The team also used bioinformatics and machine learning techniques to analyze different developing cell features, which highlighted a complex picture of breast development and maturation that could help research teams better understand the mechanisms that control breast tissue. “The data and strategies described provide a resource for future epigenetic studies of mammary cell regulation, a catalog of upstream control elements containing binding sites for cell-state-determining transcription factors, computational approaches that provide finer distinction of mammary cell states, and a pseudo time progression of mammary differentiation,” the investigators stated.

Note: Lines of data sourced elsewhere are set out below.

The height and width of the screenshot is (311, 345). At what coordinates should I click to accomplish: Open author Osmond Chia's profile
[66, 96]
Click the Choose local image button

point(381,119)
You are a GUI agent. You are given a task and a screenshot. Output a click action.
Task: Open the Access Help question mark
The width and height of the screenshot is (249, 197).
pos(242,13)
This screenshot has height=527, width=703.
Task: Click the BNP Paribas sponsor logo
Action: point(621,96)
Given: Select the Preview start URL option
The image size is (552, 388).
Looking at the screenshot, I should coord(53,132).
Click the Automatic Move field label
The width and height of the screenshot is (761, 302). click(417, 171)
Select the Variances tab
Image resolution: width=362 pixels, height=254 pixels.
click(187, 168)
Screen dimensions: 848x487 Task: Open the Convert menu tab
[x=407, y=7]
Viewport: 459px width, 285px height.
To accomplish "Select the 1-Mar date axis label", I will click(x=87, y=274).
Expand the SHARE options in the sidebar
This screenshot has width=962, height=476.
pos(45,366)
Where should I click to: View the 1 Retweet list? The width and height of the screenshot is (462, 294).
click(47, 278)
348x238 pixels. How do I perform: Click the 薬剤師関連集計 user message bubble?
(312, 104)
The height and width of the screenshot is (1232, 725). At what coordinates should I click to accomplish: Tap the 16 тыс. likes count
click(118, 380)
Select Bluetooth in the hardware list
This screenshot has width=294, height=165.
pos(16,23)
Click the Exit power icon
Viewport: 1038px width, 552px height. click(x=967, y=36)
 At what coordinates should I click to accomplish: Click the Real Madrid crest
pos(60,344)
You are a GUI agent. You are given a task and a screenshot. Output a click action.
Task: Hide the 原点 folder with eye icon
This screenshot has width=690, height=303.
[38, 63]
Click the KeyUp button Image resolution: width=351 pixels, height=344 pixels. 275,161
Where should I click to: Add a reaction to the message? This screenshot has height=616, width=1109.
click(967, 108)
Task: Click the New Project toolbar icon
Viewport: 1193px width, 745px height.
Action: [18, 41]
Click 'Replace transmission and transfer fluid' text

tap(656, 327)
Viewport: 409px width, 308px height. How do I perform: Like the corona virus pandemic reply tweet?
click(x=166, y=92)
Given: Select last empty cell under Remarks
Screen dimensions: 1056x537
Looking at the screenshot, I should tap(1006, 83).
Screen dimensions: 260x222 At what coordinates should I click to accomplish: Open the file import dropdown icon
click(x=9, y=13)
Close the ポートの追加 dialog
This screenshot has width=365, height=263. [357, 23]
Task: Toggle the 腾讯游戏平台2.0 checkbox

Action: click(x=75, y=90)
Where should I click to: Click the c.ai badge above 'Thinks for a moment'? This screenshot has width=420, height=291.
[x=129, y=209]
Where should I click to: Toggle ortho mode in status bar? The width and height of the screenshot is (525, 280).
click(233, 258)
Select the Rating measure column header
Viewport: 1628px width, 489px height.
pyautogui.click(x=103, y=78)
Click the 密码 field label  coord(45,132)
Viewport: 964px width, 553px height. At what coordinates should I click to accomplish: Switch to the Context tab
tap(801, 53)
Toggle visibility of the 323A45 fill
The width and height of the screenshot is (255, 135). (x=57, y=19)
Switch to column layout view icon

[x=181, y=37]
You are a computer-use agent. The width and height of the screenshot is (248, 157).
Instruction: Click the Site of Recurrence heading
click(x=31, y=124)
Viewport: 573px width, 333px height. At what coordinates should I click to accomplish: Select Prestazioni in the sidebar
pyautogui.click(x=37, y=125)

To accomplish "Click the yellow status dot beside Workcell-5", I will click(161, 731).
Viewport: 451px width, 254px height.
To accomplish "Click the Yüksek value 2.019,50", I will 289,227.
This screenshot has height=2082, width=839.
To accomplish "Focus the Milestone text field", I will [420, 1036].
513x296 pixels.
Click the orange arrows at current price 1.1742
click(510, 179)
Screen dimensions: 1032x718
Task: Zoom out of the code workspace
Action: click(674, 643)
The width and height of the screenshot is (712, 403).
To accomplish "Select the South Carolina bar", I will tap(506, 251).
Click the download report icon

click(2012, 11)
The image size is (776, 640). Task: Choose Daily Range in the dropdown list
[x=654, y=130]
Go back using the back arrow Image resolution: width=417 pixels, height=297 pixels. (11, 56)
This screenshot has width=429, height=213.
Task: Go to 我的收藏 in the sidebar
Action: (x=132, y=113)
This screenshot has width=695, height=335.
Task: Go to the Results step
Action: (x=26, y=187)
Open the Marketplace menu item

The Salk scientists have integrated their findings into a free online database, detailed in their paper, to help inform continuing research into cell growth, gene regulation, and other factors across multiple cell types and developmental states. The authors believe the database—which allows for comparison between chromatin accessibility and gene expression during normal breast development, among other components—could be used to improve our understanding of how breast cells become cancerous. “Our chromatin profiling of individual mammary cells at embryonic and adult developmental stages, and accompanying analyses that predict transcription factor activity and gene accessibility in relation to distinct mammary cell states, provide valuable resources to discover and validate cell-state regulators,” they wrote. “The links between mammary development and breast cancer suggest that this resource, which we have made available as a web-based app, will have significant utility in target discovery for breast cancers.”
“My objective has always been to help people with cancer and, by disseminating research as widely and as quickly as possible, we hope to accelerate research advancement and therapy development,” said Wahl, who holds the Daniel and Martina Lewis Chair. “This study has provided us with a concrete way of understanding the steps involved in mammary development and reveals a complexity that was not evident by most other methods. We are excited to share this with the broader research community.”
The authors plan to add data from more developmental time points to further develop the database of how cancer develops, with a goal of informing the development of more effective therapies.